Non sorprende che lo scorso 20 aprile il Capo di Stato cileno ha annunciato la Strategia nazionale del litio, che sarà diretta dallo Stato con l’obiettivo di trasformare il Paese nel principale esportatore al mondo, come già avvenuto con il rame. “Il litio ci presenta una grande opportunità di sviluppo che non possiamo perdere e dobbiamo farlo diversamente da come abbiamo fatto prima”, aggiungendo che “abbiamo definito che lo Stato sia presente durante tutto il ciclo di produzione del litio. E per questo invieremo in Parlamento, dopo il processo partecipativo, il disegno di legge per la creazione di una Società Nazionale del Litio e del Comitato Corfo Litio e Salares, garantendone anche la sostenibilità nel medio e lungo termine”.
Il Cile fa parte del cosiddetto “triangolo del litio”, la zona geografica tra le saline di Hombre Muerto (Argentina), Atacama (Cile) e Uyuni (Bolivia), in cui è conservato circa l’80% delle riserve mondiali di litio. Individuato all’inizio degli Anni 50 come una componente necessaria per l’energia nucleare, durante la dittatura del generale Augusto Pinochet venne dichiarato risorsa strategica e svenduto ai gruppi minerari. Già nel 2021 si è registrato un aumento del prezzo dell’“oro blanco” pari al 486%, mentre le previsioni parlano di una crescita annuale della domanda del 16,4% tra il 2019 e il 2030, e l’America Latina è la regione con le maggiori riserve di litio al mondo. Il processo è irreversibile.
Si capisce perché l’attuale presidente abbia voluto sottolineare il fatto che “il potenziale che abbiamo è enorme”, aggiungendo anche che questa politica nazionale tutelerà le aree protette e che saranno stipulate alleanze tra enti pubblici e aziende private.
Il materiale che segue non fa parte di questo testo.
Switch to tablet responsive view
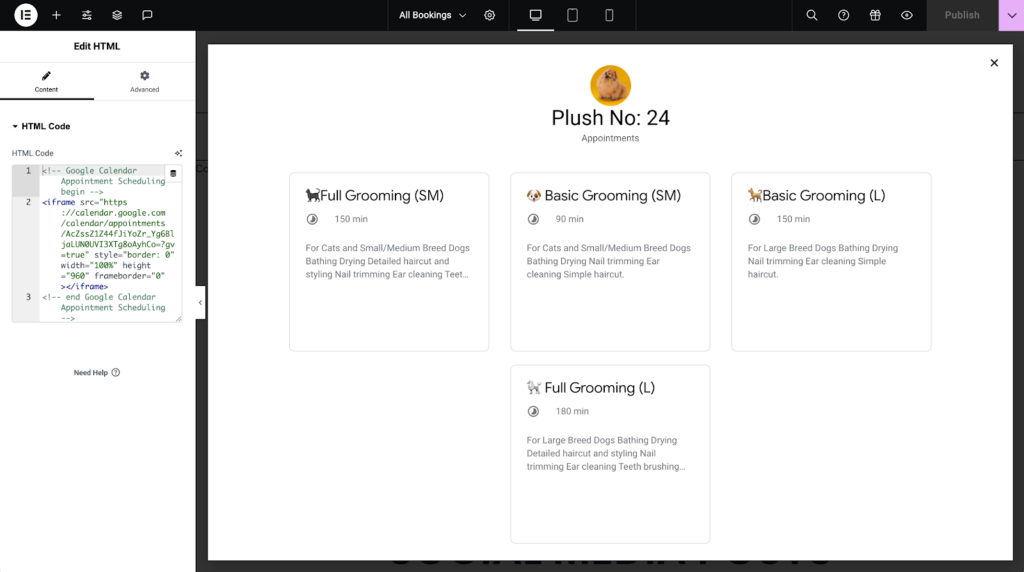 click(x=572, y=15)
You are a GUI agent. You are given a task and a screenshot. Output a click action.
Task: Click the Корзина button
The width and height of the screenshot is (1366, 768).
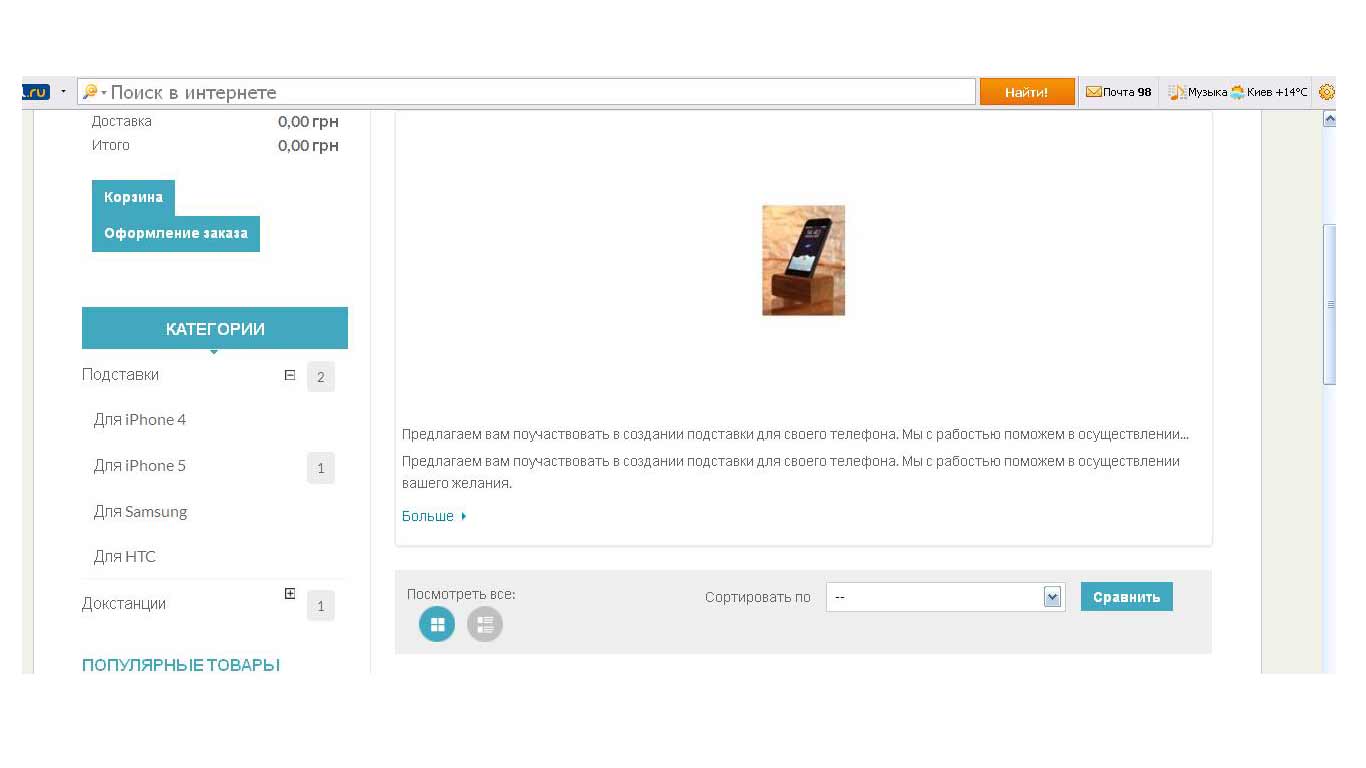point(133,198)
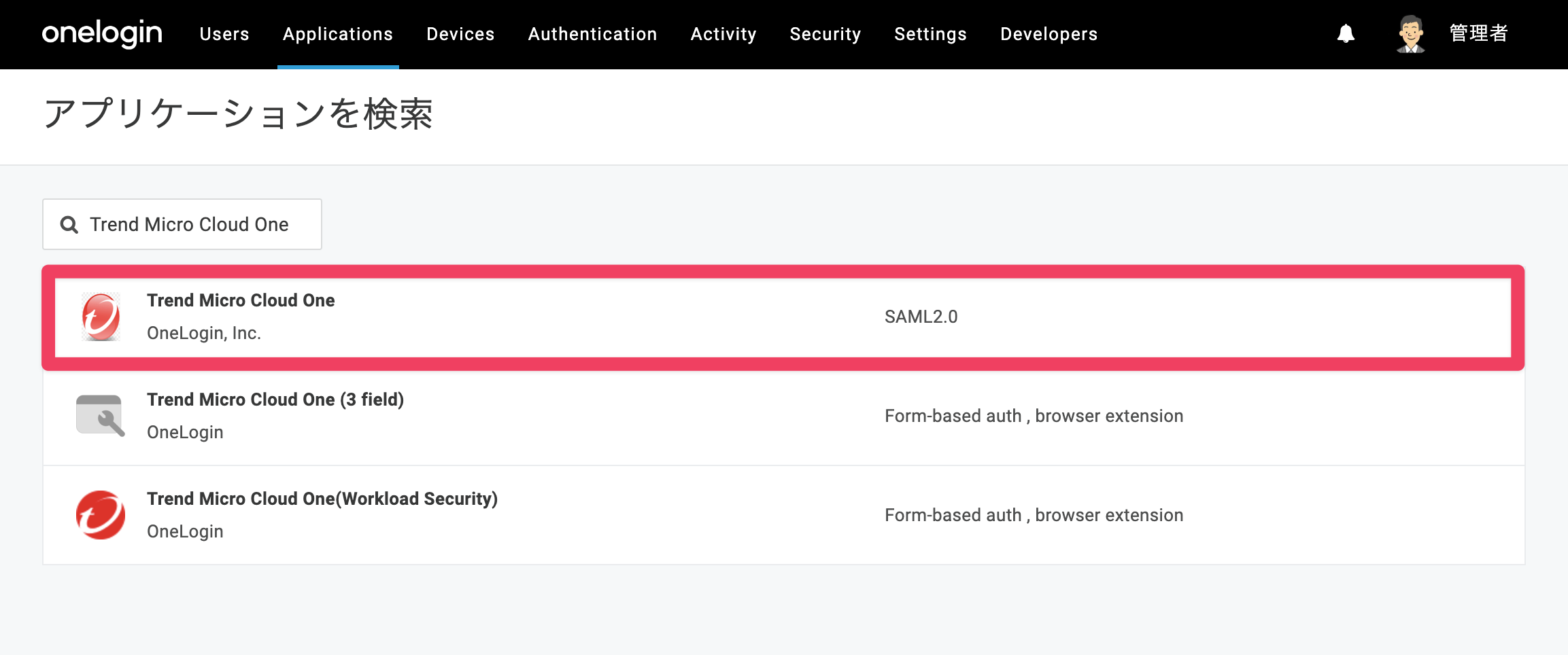Select Trend Micro Cloud One (3 field) result
The width and height of the screenshot is (1568, 655).
(x=784, y=416)
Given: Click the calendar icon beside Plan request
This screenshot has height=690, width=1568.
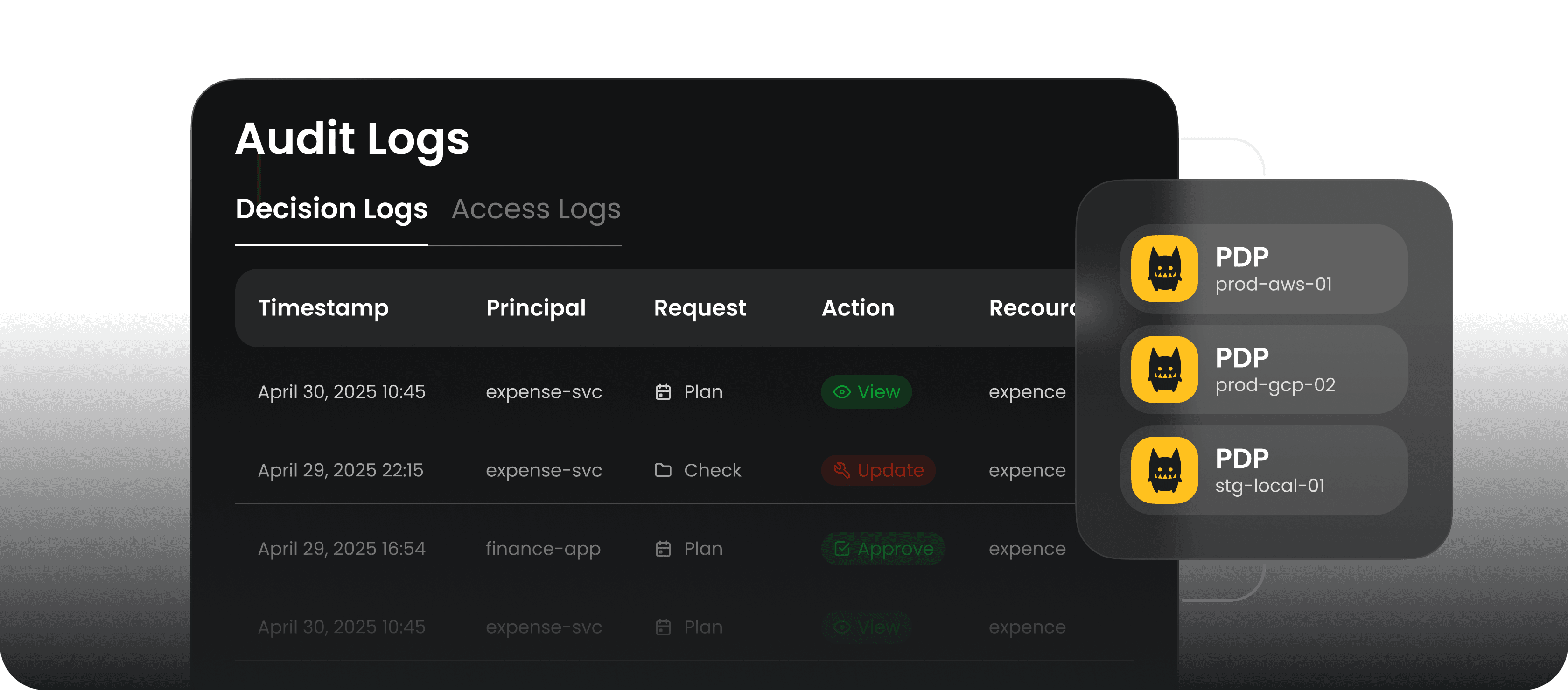Looking at the screenshot, I should point(664,392).
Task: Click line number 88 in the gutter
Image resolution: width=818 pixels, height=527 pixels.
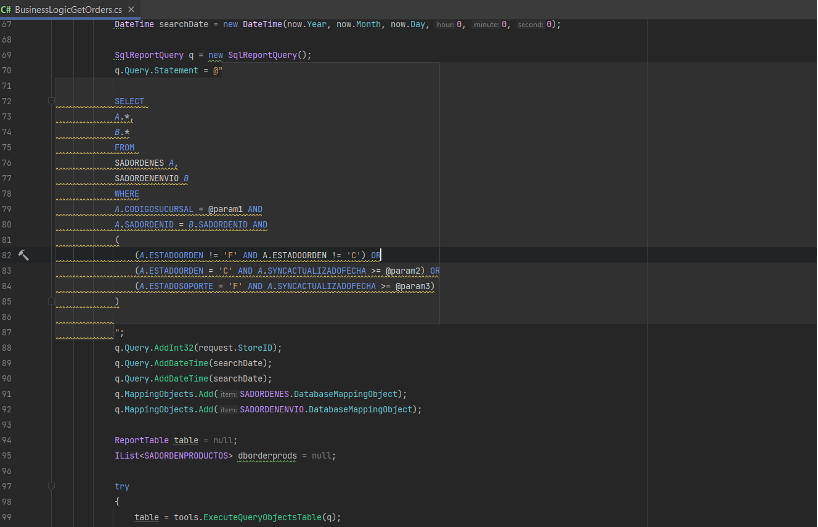Action: 8,347
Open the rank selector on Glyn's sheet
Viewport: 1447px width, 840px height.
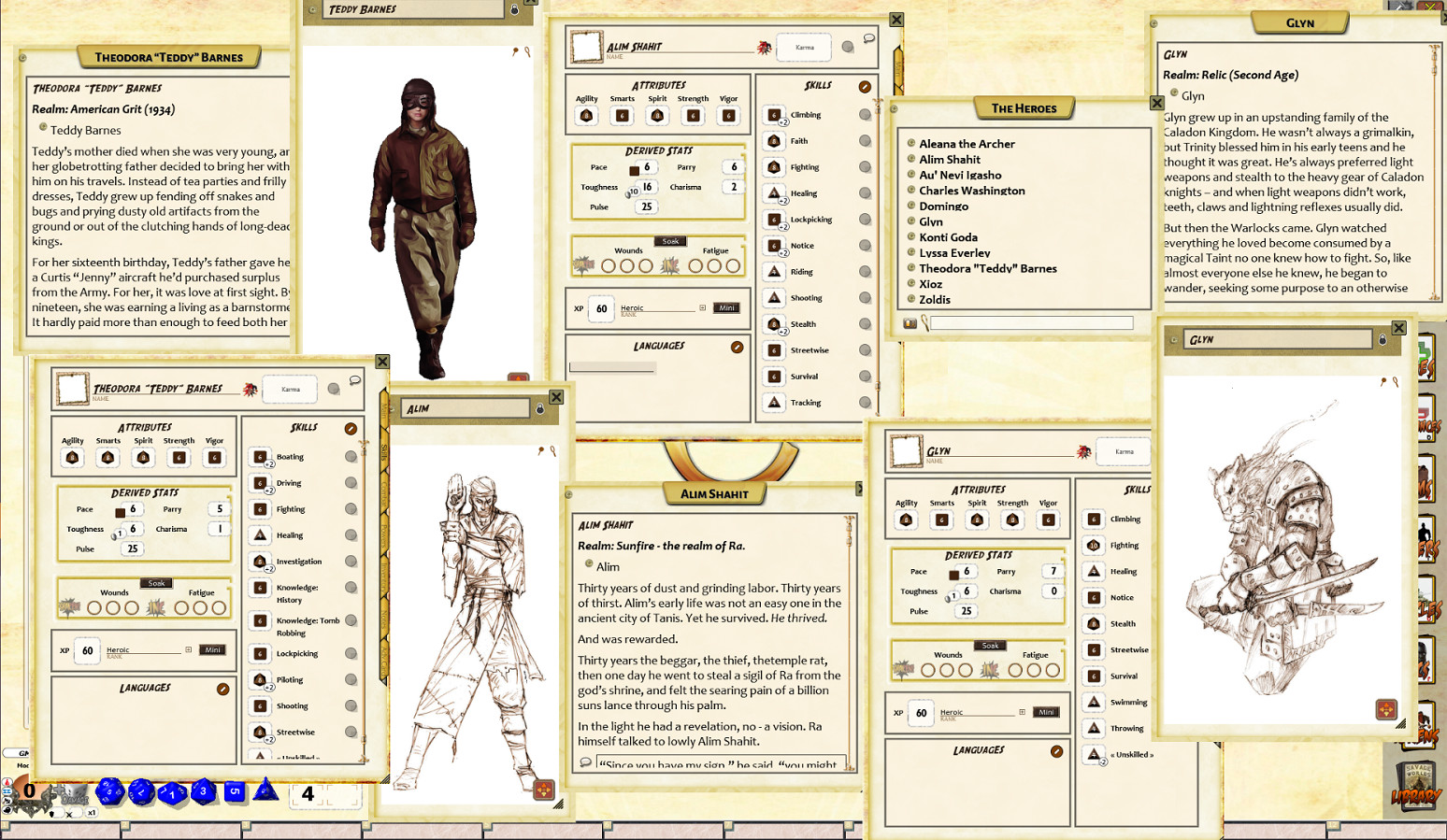[x=1021, y=713]
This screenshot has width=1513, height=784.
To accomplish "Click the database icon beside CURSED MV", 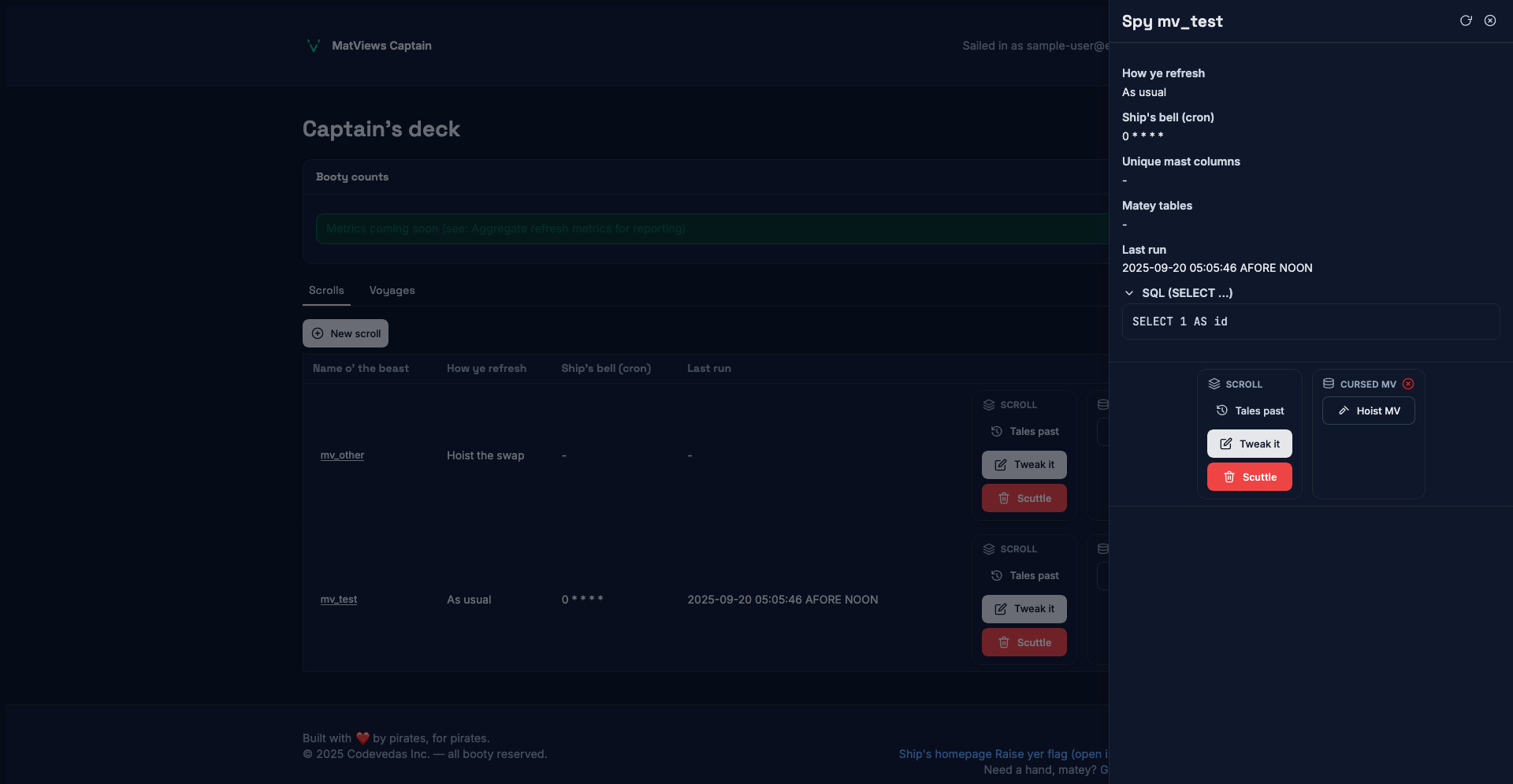I will click(x=1329, y=384).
Tuttavia, in questo disegno, lo Stato cileno avrà sempre la maggioranza nelle attività estrattive: “La nostra scommessa, cari connazionali, è per lo sviluppo scientifico e tecnologico perché vogliamo che il Cile sia il principale produttore di litio al mondo, ma producendo e dando valore aggiunto al litio, generando filiere produttive e trasferimenti tecnologici; formare le nostre persone, capire che la nostra ricchezza non è solo nella terra, ma anche nella conoscenza che generiamo e nel valore che aggiungiamo ai prodotti che estraiamo”.
Si tratta, mutatis mutandis, di un’impostazione politico-economica che richiama la pioneristica visione di Salvador Allende quando affermava che “la battaglia per la difesa delle risorse naturali fa parte della battaglia condotta dai paesi del Terzo Mondo per superare il sottosviluppo”.